Shadow Brokers - Codenamed Vulnerabilities and Exploits: This matrix displays the codenamed vulnerabilities and associated exploits published by the Shadow Brokers hacking group. Each cell filters for a specific vulnerability or exploit and turns purple when at least one instance is detected. Security teams can use this component to quickly identify which vulnerabilities their network may be susceptible to.

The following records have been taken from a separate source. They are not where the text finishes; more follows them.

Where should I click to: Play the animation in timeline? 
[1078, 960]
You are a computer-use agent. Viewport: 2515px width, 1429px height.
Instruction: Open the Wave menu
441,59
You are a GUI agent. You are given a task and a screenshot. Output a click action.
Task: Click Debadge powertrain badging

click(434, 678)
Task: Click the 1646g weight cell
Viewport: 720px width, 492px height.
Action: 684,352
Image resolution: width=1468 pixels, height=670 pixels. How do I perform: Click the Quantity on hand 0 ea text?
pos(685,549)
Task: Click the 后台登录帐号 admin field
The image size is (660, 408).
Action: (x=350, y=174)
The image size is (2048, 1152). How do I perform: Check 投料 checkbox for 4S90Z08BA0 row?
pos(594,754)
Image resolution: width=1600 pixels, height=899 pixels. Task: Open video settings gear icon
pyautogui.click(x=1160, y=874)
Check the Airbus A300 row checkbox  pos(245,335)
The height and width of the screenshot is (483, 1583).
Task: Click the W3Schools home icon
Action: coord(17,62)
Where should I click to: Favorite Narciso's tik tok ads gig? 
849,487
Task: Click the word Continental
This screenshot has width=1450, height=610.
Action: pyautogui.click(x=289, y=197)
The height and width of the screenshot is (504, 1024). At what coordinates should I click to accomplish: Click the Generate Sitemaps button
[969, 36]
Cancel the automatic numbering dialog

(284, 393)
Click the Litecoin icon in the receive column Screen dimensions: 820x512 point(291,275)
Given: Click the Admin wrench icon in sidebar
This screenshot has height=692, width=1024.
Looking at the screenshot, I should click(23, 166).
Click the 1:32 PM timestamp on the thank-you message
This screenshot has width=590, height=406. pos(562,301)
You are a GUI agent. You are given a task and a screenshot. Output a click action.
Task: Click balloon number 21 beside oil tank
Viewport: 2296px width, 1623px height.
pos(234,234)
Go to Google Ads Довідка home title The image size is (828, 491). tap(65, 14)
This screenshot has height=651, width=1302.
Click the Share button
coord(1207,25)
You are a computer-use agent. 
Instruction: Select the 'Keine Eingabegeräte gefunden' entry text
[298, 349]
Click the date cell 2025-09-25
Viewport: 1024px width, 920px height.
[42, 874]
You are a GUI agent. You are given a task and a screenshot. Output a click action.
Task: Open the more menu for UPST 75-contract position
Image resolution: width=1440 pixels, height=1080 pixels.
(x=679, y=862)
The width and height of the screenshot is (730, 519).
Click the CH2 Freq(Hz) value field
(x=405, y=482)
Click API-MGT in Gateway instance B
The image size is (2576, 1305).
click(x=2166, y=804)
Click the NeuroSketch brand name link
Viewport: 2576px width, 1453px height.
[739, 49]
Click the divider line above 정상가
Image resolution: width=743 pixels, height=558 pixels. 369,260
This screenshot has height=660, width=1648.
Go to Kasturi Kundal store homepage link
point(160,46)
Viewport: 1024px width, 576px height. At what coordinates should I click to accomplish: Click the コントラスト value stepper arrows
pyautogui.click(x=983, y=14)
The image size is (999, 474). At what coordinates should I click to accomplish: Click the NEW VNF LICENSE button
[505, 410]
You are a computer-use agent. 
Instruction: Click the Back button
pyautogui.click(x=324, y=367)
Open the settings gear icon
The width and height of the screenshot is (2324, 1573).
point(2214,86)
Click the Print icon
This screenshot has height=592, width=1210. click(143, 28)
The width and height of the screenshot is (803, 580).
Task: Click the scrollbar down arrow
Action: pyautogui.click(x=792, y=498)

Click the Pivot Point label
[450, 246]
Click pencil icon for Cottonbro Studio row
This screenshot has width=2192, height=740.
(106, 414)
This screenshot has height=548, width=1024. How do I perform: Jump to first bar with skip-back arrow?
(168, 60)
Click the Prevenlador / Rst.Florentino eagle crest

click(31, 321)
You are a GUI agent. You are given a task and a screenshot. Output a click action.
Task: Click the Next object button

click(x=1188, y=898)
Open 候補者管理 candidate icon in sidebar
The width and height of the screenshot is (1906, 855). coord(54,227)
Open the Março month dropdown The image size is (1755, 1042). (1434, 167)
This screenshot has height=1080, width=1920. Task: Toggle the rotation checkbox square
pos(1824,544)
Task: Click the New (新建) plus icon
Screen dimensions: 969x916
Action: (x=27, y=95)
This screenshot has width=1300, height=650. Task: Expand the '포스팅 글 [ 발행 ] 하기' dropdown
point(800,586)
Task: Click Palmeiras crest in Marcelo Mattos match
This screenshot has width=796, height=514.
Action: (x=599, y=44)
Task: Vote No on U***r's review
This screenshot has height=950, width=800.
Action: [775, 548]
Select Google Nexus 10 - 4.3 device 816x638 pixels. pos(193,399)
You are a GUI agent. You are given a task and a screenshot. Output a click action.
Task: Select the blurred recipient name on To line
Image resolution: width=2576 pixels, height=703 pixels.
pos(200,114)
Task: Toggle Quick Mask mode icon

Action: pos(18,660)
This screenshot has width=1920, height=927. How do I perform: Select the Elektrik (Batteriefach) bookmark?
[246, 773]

Shadow Brokers - Unsupported and Outdated Products: This matrix specifically identifies the unsupported or outdated operating systems or services known to be particularly vulnerable to exploitation. Each cell filters for outdated or unsupported versions of a specific product and turns purple upon detection. Security teams can use this component to determine which systems require immediate updates in order to remediate the detected vulnerabilities.
Executive Summary - Outstanding Patches by Operating System: This table displays counts of vulnerabilities based on the OS local security check plugins. SecurityCenter CV provides a comprehensive collection of plugins for a large variety of operating systems to check for security issues. Having a great breadth of checks helps to ensure a maximum coverage for OS vulnerabilities that are identified for remediation.
Unsupported Product Summary - Operating Systems: This matrix reports on operating systems that are no longer supported. The matrix displays popular operating systems, but is easily modified to fit organizational requirements. Plugin ID #33850, with vulnerability text filters that filter for the appropriate operating system name in the plugin output, alert on Unix-based operating systems that are no longer supported. Keyword filters, along with a CPE string for Microsoft, is used to alert on end-of-life Microsoft operating systems by turning the indicator purple when an alert is present.
Unsupported Product Summary - All OSes: This table lists the hosts determined to be running unsupported operating systems. The table filters for operating systems by CPE and uses the plugin keyword “unsupported.” Security teams should use this table to prioritize systems that are running unsupported operating systems for upgrade.